Austin and his helpers work from sunrise to sundown, using mechanical lifts to reach into the treetops and access the flowers. Tens of thousands of clusters are covered with bags that look similar to a paper lunch sack.

Introducing Pollen From Superior Trees

The research team will check the flowers again in the days to come until they’re open. Then they will use air guns to dust pollen from superior trees into each of the bags. (Rayonier also harvests the male part of the tree, called the catkin, to collect pollen in liter-sized jugs, drying it into a powdery substance and storing it in freezers for future years). The pollen comes from trees that Rayonier has chosen for disease resistance, straightness, volume growth, height and diameter.

“It’s really incredible to be able to actually make this happen when we’ve spent so much time on paper planning to make it happen,” Austin said during a rare break at Millwood recently. He likes to compare the process to horse breeding: the best of the best trees are selected, the result of years of genetic research.

Once the conelets’ scales close up, they are no longer receptive to pollen and the bags will be removed. The conelets will grow to full-size pine cones over the next 18 months. Then the cones will be harvested and sent to a seed extracting company. The resulting millions of seeds will then be shipped to our seedling nursery in Elberta, Alabama, for planting. After growing in the nursery for about a year, the baby pine trees will be planted in forests throughout our ownership across the United States.

Decades of Research

For over 50 years, our research team has nurtured seed orchards of pines that, unlike plantation pines, are intentionally spaced wide apart to allow their branches to spread, producing as many cones as possible. While the seeds that come from the Millwood Orchard will be sent into our forests, we also use the controlled pollination process on a much smaller scale for research as we continue to improve the parents of our future generations of trees.

Just a few weeks before the mass bagging operation in Millwood, Tree Improvement Forester Serenia O’Berry bagged and pollinated conelets in Rayonier’s Ohoopee Seed Orchard in Reidsville, GA, on a small cluster of trees. Each had to be specially tagged and marked to ensure researchers would know which male and female parents were used. Seeds from those cones will be harvested, planted and grown and monitored closely. In about five to six years, testing on the trees that grow from those seeds can determine whether they are ideal parents. It sounds like a long time to wait for results, but by forestry standards, it’s not. Researchers in previous generations had to wait as much as 15 years before testing their genetic breeding.

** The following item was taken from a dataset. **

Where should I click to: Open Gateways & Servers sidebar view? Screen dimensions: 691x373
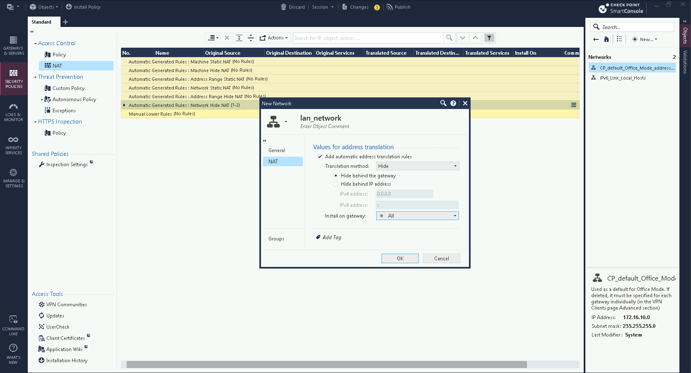14,45
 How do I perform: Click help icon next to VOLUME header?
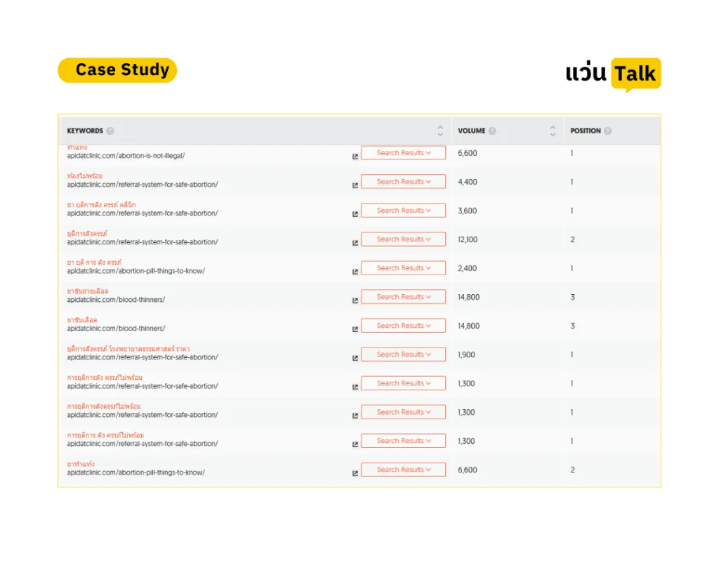(492, 131)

Serenia says selective breeding, something that has been done in the agricultural world for centuries, speeds up what nature would have done on its own over a much longer period of time. And, by managing the parents of our trees, Rayonier is able to make more uniform, consistently-growing stands of trees, which is ideal in forestry.

Despite the long hours during pollination season and countless trips up and down into the treetops to monitor the flowers, the research team looks forward to this process all year.

“I love getting to do the research, I love getting to be in a lift and I really love to be able to contribute to that next generation of trees,” Serenia says. “This is hands-down my favorite part of my job.”